The Phillies had a draft, and it’s their 3rd round pick you need to keep an eye on.

With the future of the 2020 season in serious Jeopardy, baseballs future rolls along with its 2020 amateur draft. Shortened to five rounds made for an interesting first few rounds. Leaving many players to wonder if there name would be called at all. The Phillies selected a promising right handed Mick Abel with the 15th pick of the first round. Abel, our of Jesuit High School in Oregon, stands 6ft 5 and weighs 200lbs. A lively arm that can touch near triple digits With his fastball, and is predicted by most scouts to be at the very least a middle of the rotation arm with 1-2 upside. He’s a project of course at just 18 years old, but there is a excitement to be had with that pick. Surprisingly though it might no be Abel who finds his way to a Phillies uniform first. A possible first round talent fell to the Phils in the 3rd round. An equally talented and athletic Shortstop from Arkansas by the name of Casey Martin.

At 5’11” and 175lbs, Martin isn’t exactly an imposing looking figure at the plate. His ability though is undeniable. His freshman year for the Razorbacks he hit .345 with 14 home runs(an Arkansas university record for a freshman) and 49 RBI’s. He played primarily third base his first year of college ball and was a first team All Freshman SEC and second team all SEC. He ended up leading the team in hitting during the NCAA tournament batting .352 with five doubles and 12 runs in a dozen games played.

He transitioned to shortstop full time his sophomore year and it’s believed that this move may have been a reason why his contact rate dropped slightly from his first season. Though his average dropped to .286 he still managed to hit 15 home runs and 57 RBI’s. Martin also wound up with 155 total bases which was good for not only 3rd best in the SEC, but 15th in the nation.

Martin is perhaps the most toolsy college infielder in the 2020 class, with plus speed, arm strength, raw power, and a chance to for plus defense at shortstop as well. Typically a college shortstop with that tool set goes among the top 10 picks in a draft.” According to Baseball America.

### Recorded information
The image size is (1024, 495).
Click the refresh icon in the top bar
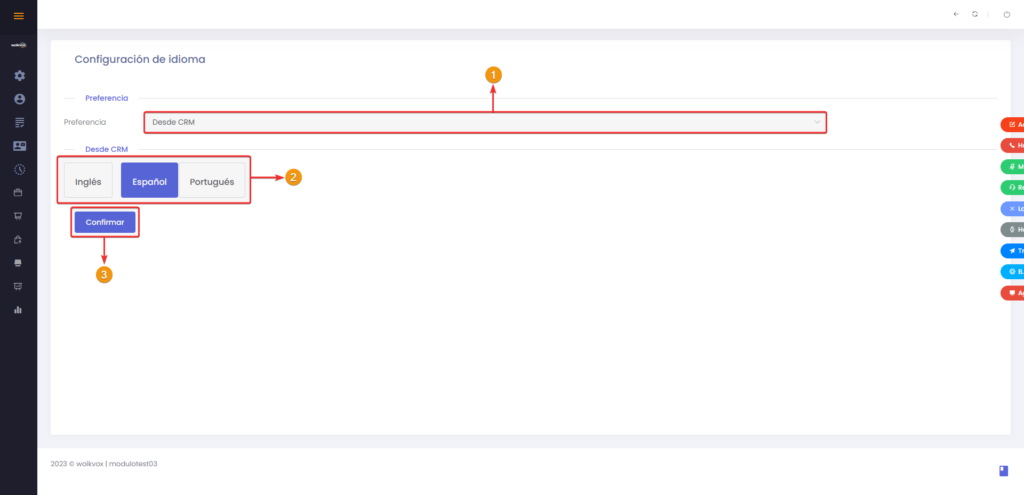[974, 14]
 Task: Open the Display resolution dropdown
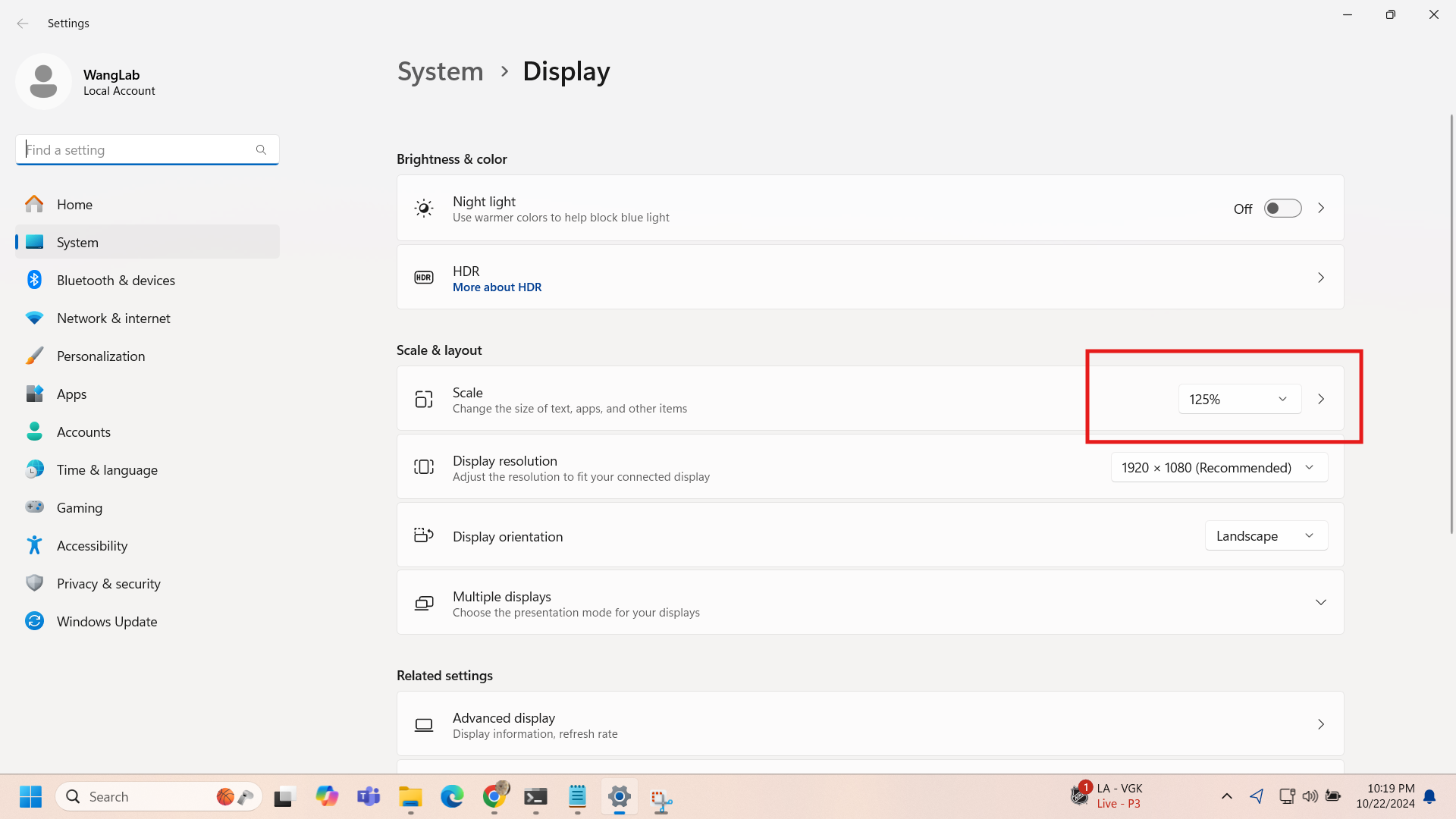point(1219,468)
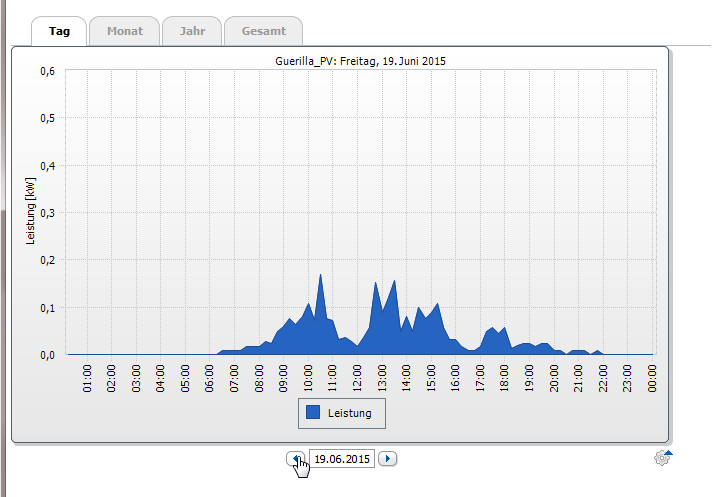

### Your objective
Answer these from the Phillies draft article.
(a) Which pick of the first round did the Phillies use on Mick Abel?
(b) What was Casey Martin's batting average in his freshman year?
(c) How many total bases did Martin finish with in his sophomore year?

### Response to the task
(a) The 15th pick
(b) .345
(c) 155